Molly went to the groomer for the first time when she was about 3 1/2 months old. It was mainly to start getting her used to going. She got a bath, nails trimmed, a sanitary trim, and a little trimming of her face just to neaten things up.


----------



## Molly120213 (Jan 22, 2014)

Here she is after her first trip to the groomer.


----------



## Tracie (Feb 5, 2016)

Molly120213 said:


> Here she is after her first trip to the groomer.


Thanks. I'm thinking I'll be taking Rocky pretty soon - He is just 11 weeks but gosh... the hair!!!


----------



## M&J (Mar 1, 2016)

Molly120213 said:


> Here she is after her first trip to the groomer.


So cute!!! Love it!!!


----------



## HavTastic (Jan 9, 2016)

Cute puppies. After seeing these puppies don't think mine is Havanese. She isn't fluffy at all.


----------



## MarinaGirl (Mar 25, 2012)

HavTastic said:


> Cute puppies. After seeing these puppies don't think mine is Havanese. She isn't fluffy at all.


HavTastic - your pup is adorable, regardless of her heritage.


----------



## Molly120213 (Jan 22, 2014)

It was so nice of you to rescue this puppy. She is a little cutie, no matter what breeds she may be a mix of.


----------



## krandall (Jun 11, 2009)

HavTastic said:


> Cute puppies. After seeing these puppies don't think mine is Havanese. She isn't fluffy at all.


Nope. She's cute as a button, but doesn't look like a Havanese OR a Maltese.  Glad you found each other anyway!


----------



## boomana (Jul 9, 2015)

krandall said:


> Nope. She's cute as a button, but doesn't look like a Havanese OR a Maltese.  Glad you found each other anyway!


I agree with this. Enjoy your cute girl.

Here's Lola at six months, not that you need more pics, but only because I like posting pictures of her  She's on the left. The little havanese on the right, Willy, is a bit over one year.


----------



## Dee Dee (Jul 24, 2015)

Oh my she is CUTE! What a sweetheart! She's a beautiful little dog. I think if she had a lot more coat she would look more havanese-ish but I would not have guessed havanese either. Would love to see more photos of her. Don't feel bad she doesn't have a fuller coat it can take tons of time to manage! Here is Sophie at about 4 months old, again soaking wet (recently) and again dry.

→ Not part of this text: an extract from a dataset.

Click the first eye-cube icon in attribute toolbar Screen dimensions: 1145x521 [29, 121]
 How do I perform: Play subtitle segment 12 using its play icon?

Never stop liking to post photos of Lola, boomana! She is SUCH a cutie pie! Willy makes me smile that haircut makes his head look so big. He's a cute with beautiful markings also.


----------



## Dee Dee (Jul 24, 2015)

HavTastic I'm wondering if there could be some mini aussie in there with her coloring


----------



## Sheri (Oct 11, 2008)

Regardless of what she is or isn't, she's a cutie.


----------



## krandall (Jun 11, 2009)

Dee Dee said:


> HavTastic I'm wondering if there could be some mini aussie in there with her coloring


The same thing crossed my mind.


----------



## HavGracie (Feb 27, 2012)

HavTastic said:


> Cute puppies. After seeing these puppies don't think mine is Havanese. She isn't fluffy at all.


I agree with everyone else -- your dog is adorable, no matter what breed! Lots of fun-filled years together for both of you!


----------



## Karen Collins (Mar 21, 2013)

Dee Dee said:


> HavTastic I'm wondering if there could be some mini aussie in there with her coloring


Or perhaps a mini wire-haired dachshund? She's cute!


----------



## Chi-Chi's Mom (Dec 10, 2015)

OMG HavTastic, that is one cute puppy!


----------



## HavTastic (Jan 9, 2016)

Thanks for the compliments for my Sapphire and also for sharing your puppy pics. Many have said she might have some daschund in her because of coloring. Not sure. She loves to bark so this might be true. Love her regardless of what she is. Here is Sapphire looking sleepy, LOL.


----------



## krandall (Jun 11, 2009)

Karen Collins said:


> Or perhaps a mini wire-haired dachshund? She's cute!


Yes... SOMETHING that has Merle in their coat colors.


----------



## Jackie from Concrete WA (Mar 23, 2015)

HavTastic said:


> Cute puppies. After seeing these puppies don't think mine is Havanese. She isn't fluffy at all.


She has the beautiful eyes of a havanese. Whatever she is, she looks cute and loveable!


----------